Before proceeding you need to know that a log signer may manage multiple different Merkle trees. It might sound odd at first, but hopefully less so if you think about the existence of transparency applications that use temporal sharding: the split of one transparency log into multiple smaller ones so that the leaves are grouped by, say, yearly relevance like 2020 and 2021. This allows parts of the log to be retired as soon as they are no longer needed. You can also run multiple different log signers to avoid single points of failure. At most one log signer is responsible for a particular Merkle tree at a time though. This requires coordination, which is one part of the forever loop.

Sequencing

The other part is log sequencing. After waking up once per interval as defined by the configured sequencer_interval, the log signer takes a pass over all Merkle trees that it manages.

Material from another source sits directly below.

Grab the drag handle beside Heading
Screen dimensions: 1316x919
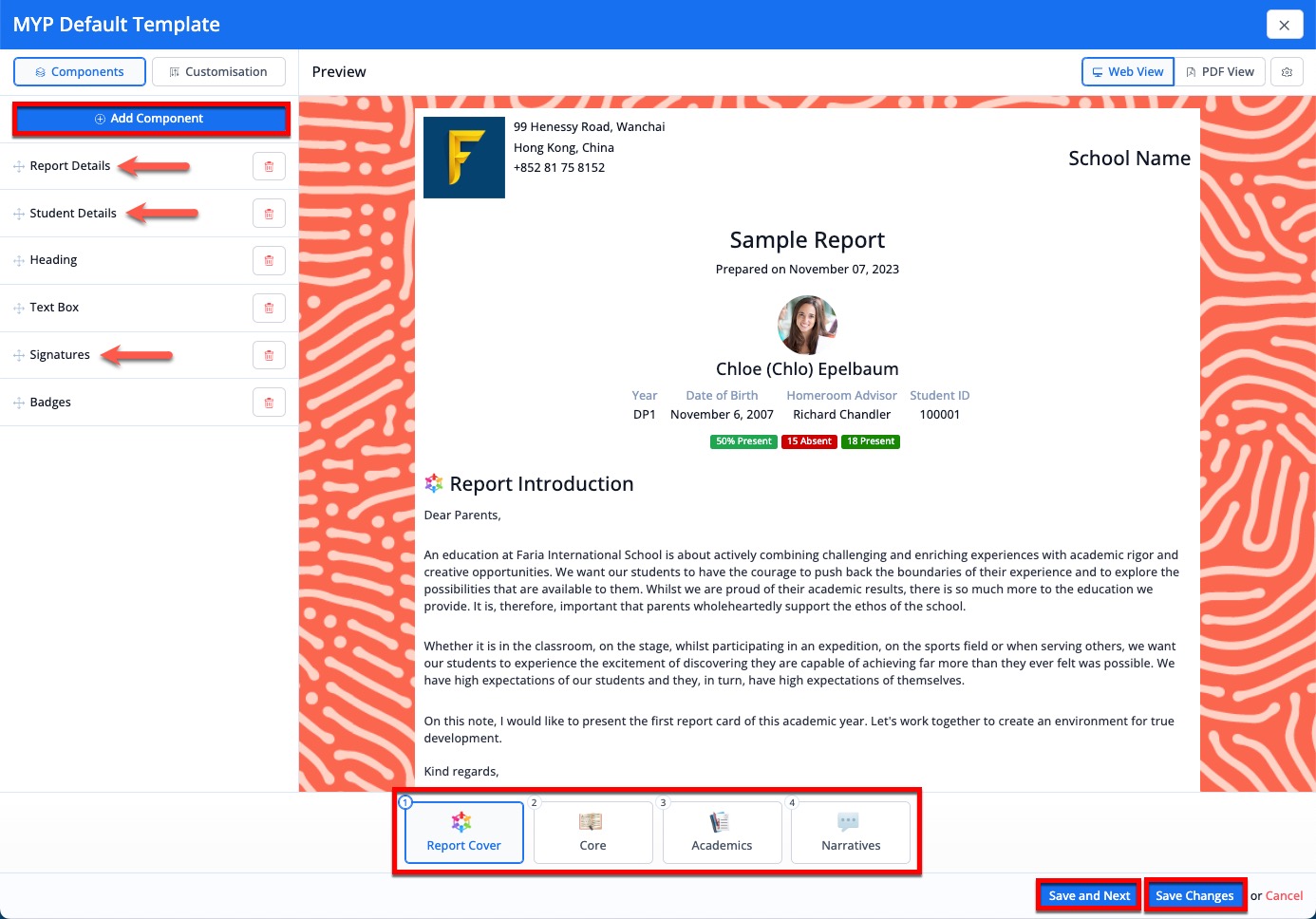tap(18, 261)
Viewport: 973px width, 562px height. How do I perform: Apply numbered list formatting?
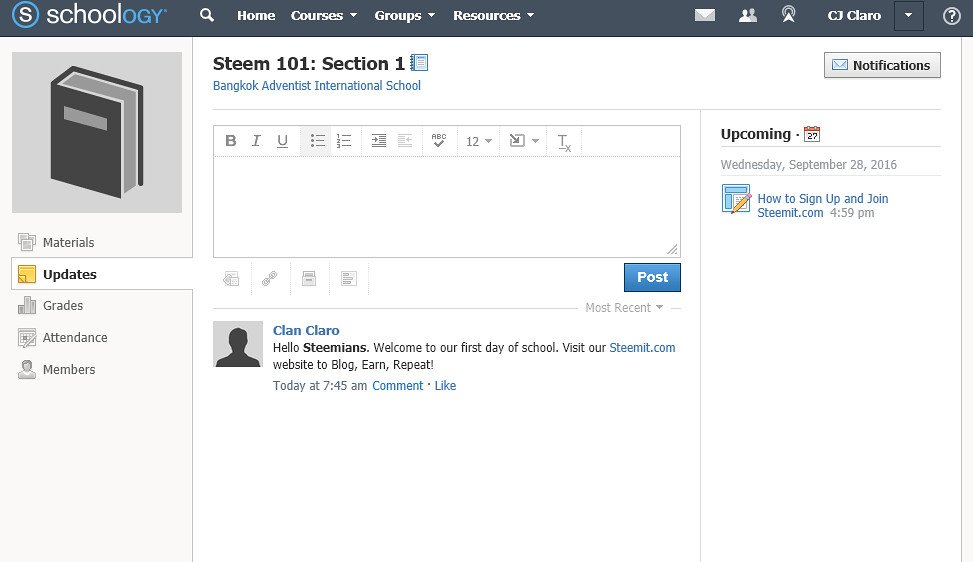pyautogui.click(x=343, y=141)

A sequencing job is scheduled for each Merkle tree that the log signer is currently the master for. It is determined by an election protocol which is used for coordination in the case of multiple log signers, otherwise master is assumed as there is nothing to coordinate. Next, these jobs are distributed to a number of concurrent sequencers that work on different Merkle trees. This means that there is no concurrency whatsoever when a particular Merkle tree is being sequenced. Moreover, what is selected for sequencing is deterministic based on Trillian’s internal timestamp order and the number of leaves that the sequencer is willing to process per job.

In other words, there is no point setting num_sequencers higher than the number of Merkle trees that you manage. You may set it lower, in which case at least one sequencer will move on to a different sequencing job (and thus a different Merkle tree) once it is done. Now it is also evident that the configured sequencer_interval and batch_size determines an upper bound for the number of writes per time unit. It is an upper bound because your hardware might not be capable of handling, say, 10k writes per second.

Concluding remarks

When I noticed the sequencer_interval parameter I wondered if it could be used to configure a tree head frequency, such that the Trillian front-end personality would only see a fixed number of updates per time interval. For example, you might want that because the second version of Certificate Transparency requires control over it and some gossip-audit models assume it. If not supported by the Trillian back-end, the front-end personality has to take on the role. While it is trivial in the case of a single personality instance (e.g., pick a tree head every hour), it might require some additional coordination if there are multiple concurrent instances running. So, it would be convenient if the already coordinated log signer could enforce a tree head frequency.

In theory it is of course possible to set the sequencer interval and batch size to accommodate both a frequency and an upper bound for writes per second. In practice it is apparently recommended to use short intervals and batch sizes of up to 1000 leaves. This recommendation involves quite a bit of nuance, and relates to things like which back-end is used for the underlying database. If tree head frequencies are generally useful it might land as a back-end feature at some point. For now, it is better enforced by the front-end personality.

Acknowledgments

This story is sponsored by my System Transparency employment at Mullvad VPN. Martin Hutchinson and Pavel Kalinnikov provided valuable insights as part of a conversation in the Trillian slack. Mistakes, if any, are my own.